The next thing to do would be to put it into a neat function, which you can see below:

def primes_finder(n):
    
    # number range to be checked
    number_range = set(range(2, n+1))

    # empty list to append discovered primes to
    primes_list = []

    # iterate until list is empty
    while number_range:
        prime = number_range.pop()
        primes_list.append(prime)
        multiples = set(range(prime*2, n+1, prime))
        number_range.difference_update(multiples)
        
    prime_count = len(primes_list)
    largest_prime = max(primes_list)
    print(f"There are {prime_count} prime numbers between 1 and {n}, the largest of which is {largest_prime}")

Now we can just pass the function the upper bound of our search and it will do the rest.

Let’s go for something large, say a million…

primes_finder(1000000)
>>> There are 78498 prime numbers between 1 and 1000000, the largest of which is 999983

That’s a wrap on this project! I didn’t know there were that many prime numbers between 1 and 1,000,000. Did you?

I hope you enjoyed learning about prime numbers and one way to search for them using Python.

Important Note: Using pop() on a Set in Python

In the real world - we would need to make a consideration around the pop() method when used on a Set as in some cases it can be a bit inconsistent.

The pop() method will usually extract the lowest element of a Set. Sets however are, by definition, unordered. The items are stored internally with some order, but this internal order is determined by the hash code of the key (which is what allows retrieval to be so fast).

This hashing method means that we can’t 100% rely on it successfully getting the lowest value. In very rare cases, the hash provides a value that is not the lowest.

Even though here, I just coded up something fun - it is most definitely a useful thing to note when using Sets and pop() in Python in the future!

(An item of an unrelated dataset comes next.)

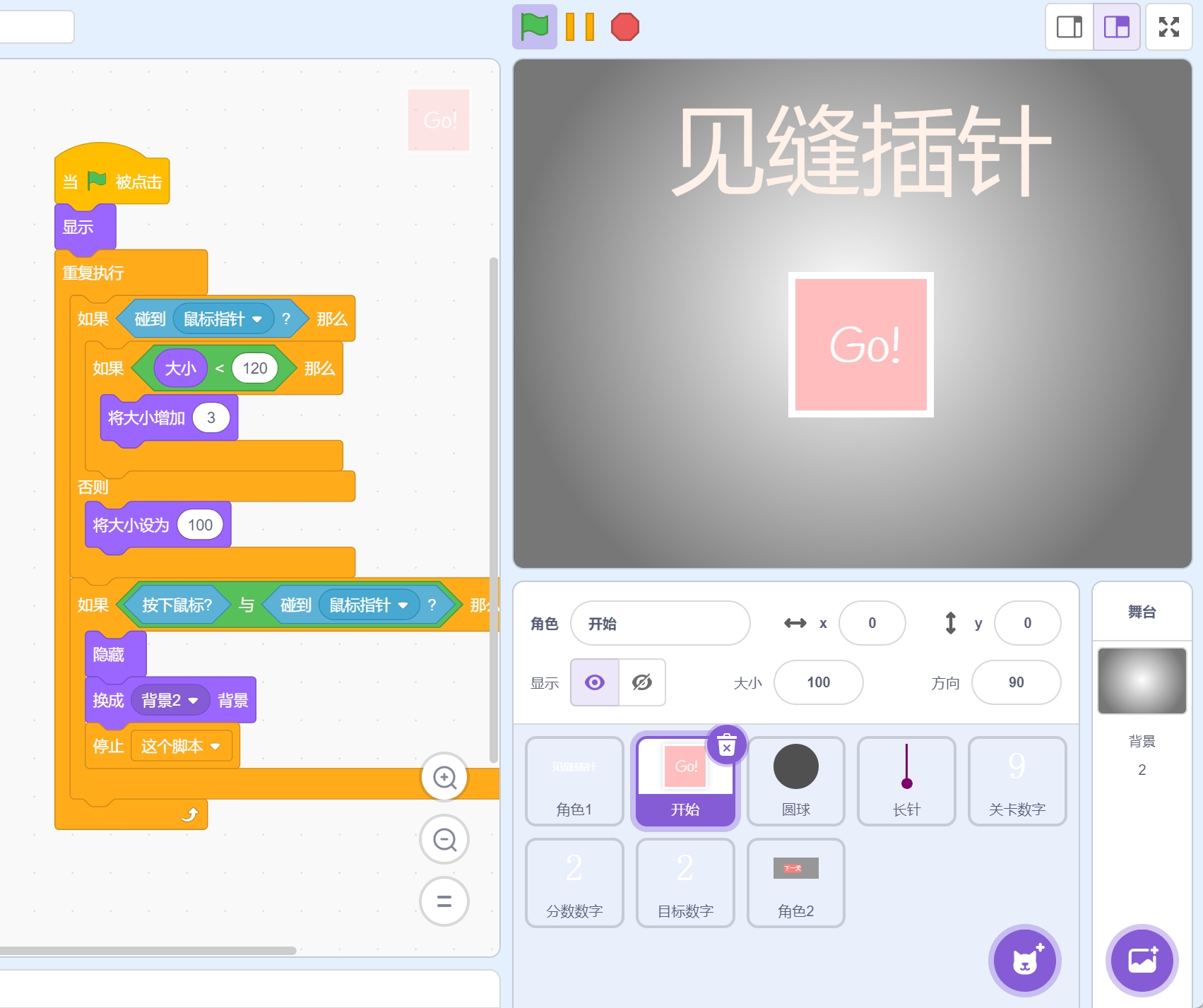Select the 背景2 backdrop thumbnail
This screenshot has height=1008, width=1203.
tap(1142, 680)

The simplest solution to force the minimum value to be used is to replace the line…

prime = number_range.pop()

…with the lines…

prime = min(sorted(number_range))
number_range.remove(prime)

…where we initially force the identification of the lowest number in the number_range into our prime variable, and following that we remove it.

However, because we have to sort the list for each iteration of the loop in order to get the minimum value, it’s slightly slower than what we saw with pop()!